[TEXT EXCERPT]
======

If I was to guess 20 years ago what music would sound like after the apocalypse I would have probably described something like 100 gecs. That is not meant as an insult. This Midwest duo combines keen pop instincts with a saboteur’s willingness to see where technology can put a glitch in the matrix. If you liked the combination of danceable beats, poppy vocals and heavy-metal guitar riffs that, say, Brooklyn’s Sleigh Bells provided in the last decade, and you wondered what would happen if artificial intelligence got a hold of that formula, 100 gecs have an answer.
Performing as 100 gecs since 2015, Dylan Brady and Laura Les really arrived with their 2019 debut album: “1000 Gecs” was unlike anything else, at times sounding like a record played at the wrong rpm. But both audiences and critics fell for it.
This year’s sophomore album multiplies everything by 10 — not just with the title, “10000 Gecs,” but by making things even more zeitgeist-y and of this short attention span era. Only two of the ten songs pass three minutes, and if you don’t like one genre they’re speedily experimenting with, another is quick to follow.

======

[GIVEN INFORMATION]
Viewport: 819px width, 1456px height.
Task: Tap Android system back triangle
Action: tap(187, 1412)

======

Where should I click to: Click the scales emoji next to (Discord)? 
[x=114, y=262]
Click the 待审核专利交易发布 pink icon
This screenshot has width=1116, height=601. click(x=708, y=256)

======

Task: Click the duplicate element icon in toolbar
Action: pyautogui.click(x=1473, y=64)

======

[PROBLEMS]
1. Give only the stretch of the listing from the line containing "Viewport: 819px width, 1456px height." through the line containing "Action: tap(187, 1412)", renaming "triangle" to "button" and leaving everything else as it is.
2. Carry the 100 gecs review further from where it stops.
The 100 gecs review and the listing come from unrelated sources.

[RESULTS FOR EACH TASK]
1.
Viewport: 819px width, 1456px height.
Task: Tap Android system back button
Action: tap(187, 1412)

2.
Les told The Guardian about the thinking behind one noticeable change between albums: less Auto-Tune on her voice, after the pitch-bending cyborgian software so omnipresent in pop was such a big part of the first record. “I’m not a very good singer,” she said, “so I generally haven’t tried to sing without manipulating my voice a whole bunch. But on this one I wanted to do less of that and I like it. I don’t like having to rely on a tool every time I want to do something.”
Footage of the pair performing in concerts has them bouncing around stage using voice modulators as they perform an ode to junk food, “Doritos & Fritos,” or pump-faking their audience by slowing things down for a brief moment on “I Got My Tooth Removed” before accelerating into a novelty ska song. Welcome to their hyperpop world.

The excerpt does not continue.